As part of their effort to gather intellectual firepower, many large financial institutions acquire small companies. They must accommodate these new, startup-minded workers or lose them. This mixing of cultures creates unusual design challenges.
The fact that many younger workers came of age during the financial crises complicates recruitment and retention for banks even more. Fortunately, opportunities to make big, intellectual contributions and overcome challenges by digitizing financial transactions have proven an effective recruiting tool for the finance industry.
3. Improve efficiency of in-person transactions. Tellers still serve many customers’ needs, despite increasing use of online banking options. Considering this continued dependence on personal attention, financial institutions are trying to create a great in-person experience as efficiently as possible.
“We’re seeing a hub and spoke model at the branch level. Where perhaps 10 years ago banks and credit unions would have built 7,000- or 8,000-square-foot sites. Now, a bank or credit union may have a flagship strategically placed within in a community where it offers a full range of services, then micro-branches in busy areas like strip centers, with adjacent parking,” says Ritner of Newground.

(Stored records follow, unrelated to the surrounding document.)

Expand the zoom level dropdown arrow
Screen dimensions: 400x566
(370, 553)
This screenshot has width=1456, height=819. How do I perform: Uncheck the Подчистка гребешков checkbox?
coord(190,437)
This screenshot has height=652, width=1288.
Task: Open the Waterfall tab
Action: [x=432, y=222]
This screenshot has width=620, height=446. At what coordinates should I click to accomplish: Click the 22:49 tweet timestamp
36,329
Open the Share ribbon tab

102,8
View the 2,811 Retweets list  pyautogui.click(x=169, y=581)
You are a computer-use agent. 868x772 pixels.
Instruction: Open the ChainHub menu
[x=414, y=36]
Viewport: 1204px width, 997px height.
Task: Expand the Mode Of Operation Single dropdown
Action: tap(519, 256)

More customers can reach their bank, ideally, and complete their transactions without needing much space or time with tellers.
4. Minimize real estate costs. The increased cost of real estate in the world’s financial centers has led to the average space per worker in finance shrinking by 25 percent from 178 sf to 129 sf globally over the last 10 years. By developing strict security measures for employees regarding data transfer and information storage, organizations are able to create more collaborative spaces, allow corporate employees to work from home and, thereby, reduce the footprint per employee in their corporate spaces.